UPDATED: June 19, 2017


Loop Detectors are designed to replicate the exact data returned by physical inductive loop detectors in the carriageway. This was part of the detailed information gathering and comparison that was part of the Paramics validation as a microsimulation tool.

Each loop detector is separated into two components, the upstream edge and the downstream edge, representing the two sides of the inductive loop. Each edge operates independently in gathering data, which it relates to the other edge in terms of formatting the output data; this is the same process that physical loops follow.

As Paramics operates with discrete time steps vehicles only exist on the network in a series of hops being placed on the road every time step and removed between timesteps. In this way it can be imagined that vehicles hop their way down a link, only being in place when they are in contact with the road surface. Each timestep, a vehicle has precise information regarding its current speed, vehicle length, acceleration, headway etc. as well as its planned position in the next timestep, considering all the dynamic attributes held currently.

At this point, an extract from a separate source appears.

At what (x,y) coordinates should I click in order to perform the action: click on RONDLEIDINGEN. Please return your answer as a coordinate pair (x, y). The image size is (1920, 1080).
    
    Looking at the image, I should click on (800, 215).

In this way when a vehicle is positioned on the edge of a link the vehicle data is gathered by the edge for use in reporting. With this information the loop detector is able to calculate the actual time (not the timestep) that the vehicle first crossed the edge, creating the inducted current in the loop i.e. the rising edge. This data is also true of the falling edge of the inducted current and allows the edge to calculate the same data that an actual loop detector would.

When both the upstream and downstream edges of a loop detector are considered it is possible to identify a vehicles speed and acceleration etc as well as other data synonyms with traffic flow, such as headway, occupancy, gap, flow and count.

The detailed way in which the data is gathered allows loop detector data to be used to match direct output of physical loop data for comparison. However it is important that because of the way that the data is gathered any areas where physical loop detectors are inaccurate this is also true in Paramics. For example, in slow moving congested situations physical loop detector data is unreliable as separate vehicles can occupy the upstream and downstream edges of a detector, causing confusion regarding the count, flow and occupancy as there may be less than 2m (6.6 ft) between vehicles in these conditions.

The length of a loop detector is defined as the distance between the upstream and downstream edges. The default loop length is defined in the Core Network Attributes -> Configuration -> Core -> Loop Length and can also be set when each detector is created or edited.

Loops occupy one lane completely regardless of the width of the lane. Loops also report data by lane and are not aggregated across all lanes.

It is always worth considering the number of Time Steps per second used in the simulation as a low number of timesteps on high speed links may result in occasional vehicles hopping over loop detectors which will result in no data being recorded for the vehicle. Paramics will be able to record vehicle data if any part of a vehicle covers either edge of a loop detector in a timestep. To ensure that all vehicles are recorded for detectors (2m loop length on links of up to 120 km/h) it is best to use 3 or more timesteps per second.